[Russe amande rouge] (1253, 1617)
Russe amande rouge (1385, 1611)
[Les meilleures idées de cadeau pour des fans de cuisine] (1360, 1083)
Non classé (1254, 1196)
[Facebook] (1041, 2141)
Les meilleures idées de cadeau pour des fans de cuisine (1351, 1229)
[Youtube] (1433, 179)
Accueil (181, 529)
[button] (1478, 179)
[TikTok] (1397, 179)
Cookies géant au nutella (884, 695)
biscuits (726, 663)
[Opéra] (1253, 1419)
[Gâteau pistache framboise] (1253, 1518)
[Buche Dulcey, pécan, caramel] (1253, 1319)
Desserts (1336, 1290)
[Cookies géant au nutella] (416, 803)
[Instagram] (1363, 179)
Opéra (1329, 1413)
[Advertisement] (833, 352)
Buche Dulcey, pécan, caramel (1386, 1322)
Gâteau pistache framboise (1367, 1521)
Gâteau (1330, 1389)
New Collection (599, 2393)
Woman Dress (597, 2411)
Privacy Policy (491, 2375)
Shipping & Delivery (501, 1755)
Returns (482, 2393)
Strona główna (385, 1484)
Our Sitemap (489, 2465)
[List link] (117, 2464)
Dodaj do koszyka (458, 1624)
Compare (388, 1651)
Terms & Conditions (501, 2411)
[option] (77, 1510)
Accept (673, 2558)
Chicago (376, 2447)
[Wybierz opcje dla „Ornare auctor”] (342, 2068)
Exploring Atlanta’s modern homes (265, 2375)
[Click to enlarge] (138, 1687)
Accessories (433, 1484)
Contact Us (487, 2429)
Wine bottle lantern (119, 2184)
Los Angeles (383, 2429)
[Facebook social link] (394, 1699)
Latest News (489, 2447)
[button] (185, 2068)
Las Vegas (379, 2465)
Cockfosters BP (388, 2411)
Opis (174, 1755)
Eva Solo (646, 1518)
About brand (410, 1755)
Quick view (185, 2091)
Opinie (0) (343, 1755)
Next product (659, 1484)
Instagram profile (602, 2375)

WHAT IS REQUIRED >> Output the records in full, exactly.

SOLUTION TO THE EXERCISE >>
[Russe amande rouge] (1253, 1617)
Russe amande rouge (1385, 1611)
[Les meilleures idées de cadeau pour des fans de cuisine] (1360, 1083)
Non classé (1254, 1196)
[Facebook] (1041, 2141)
Les meilleures idées de cadeau pour des fans de cuisine (1351, 1229)
[Youtube] (1433, 179)
Accueil (181, 529)
[button] (1478, 179)
[TikTok] (1397, 179)
Cookies géant au nutella (884, 695)
biscuits (726, 663)
[Opéra] (1253, 1419)
[Gâteau pistache framboise] (1253, 1518)
[Buche Dulcey, pécan, caramel] (1253, 1319)
Desserts (1336, 1290)
[Cookies géant au nutella] (416, 803)
[Instagram] (1363, 179)
Opéra (1329, 1413)
[Advertisement] (833, 352)
Buche Dulcey, pécan, caramel (1386, 1322)
Gâteau pistache framboise (1367, 1521)
Gâteau (1330, 1389)
New Collection (599, 2393)
Woman Dress (597, 2411)
Privacy Policy (491, 2375)
Shipping & Delivery (501, 1755)
Returns (482, 2393)
Strona główna (385, 1484)
Our Sitemap (489, 2465)
[List link] (117, 2464)
Dodaj do koszyka (458, 1624)
Compare (388, 1651)
Terms & Conditions (501, 2411)
[option] (77, 1510)
Accept (673, 2558)
Chicago (376, 2447)
[Wybierz opcje dla „Ornare auctor”] (342, 2068)
Exploring Atlanta’s modern homes (265, 2375)
[Click to enlarge] (138, 1687)
Accessories (433, 1484)
Contact Us (487, 2429)
Wine bottle lantern (119, 2184)
Los Angeles (383, 2429)
[Facebook social link] (394, 1699)
Latest News (489, 2447)
[button] (185, 2068)
Las Vegas (379, 2465)
Cockfosters BP (388, 2411)
Opis (174, 1755)
Eva Solo (646, 1518)
About brand (410, 1755)
Quick view (185, 2091)
Opinie (0) (343, 1755)
Next product (659, 1484)
Instagram profile (602, 2375)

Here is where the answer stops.